# Task inputs:

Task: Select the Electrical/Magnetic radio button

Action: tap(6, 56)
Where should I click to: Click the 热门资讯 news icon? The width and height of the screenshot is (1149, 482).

--

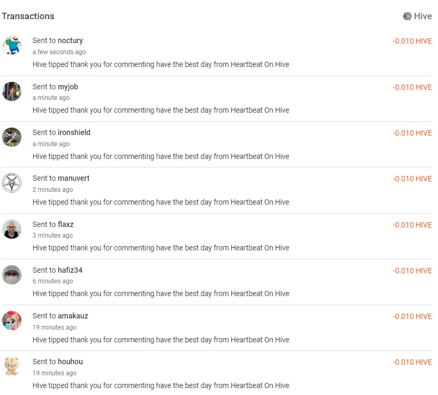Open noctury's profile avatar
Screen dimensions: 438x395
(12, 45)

---

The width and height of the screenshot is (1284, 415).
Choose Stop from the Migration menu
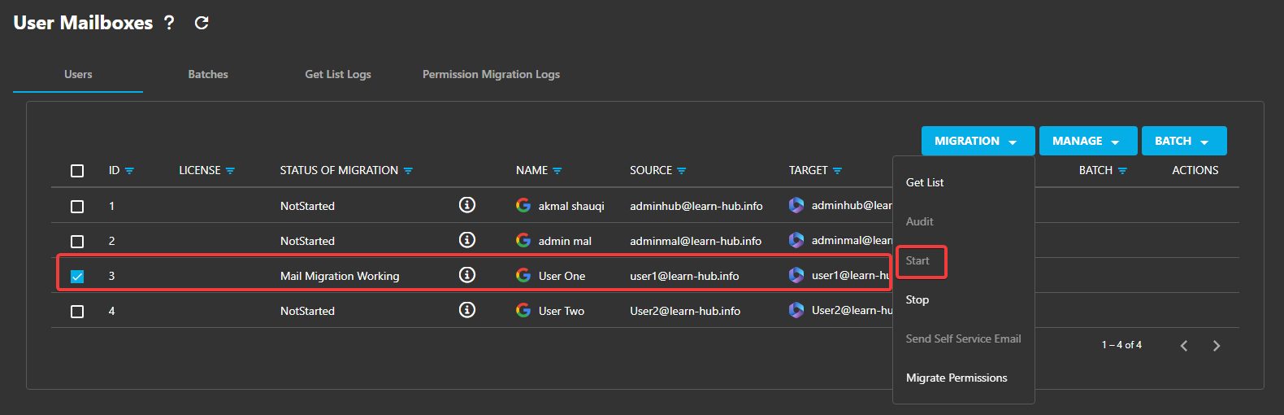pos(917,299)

# Assigned task:
An exact copy of the lines above, from the one containing "Task: Select the" through the one containing "Where should I", is the whole of the answer.

# Answer box:
Task: Select the Electrical/Magnetic radio button

Action: tap(6, 56)
Where should I click to: Click the 热门资讯 news icon? The width and height of the screenshot is (1149, 482).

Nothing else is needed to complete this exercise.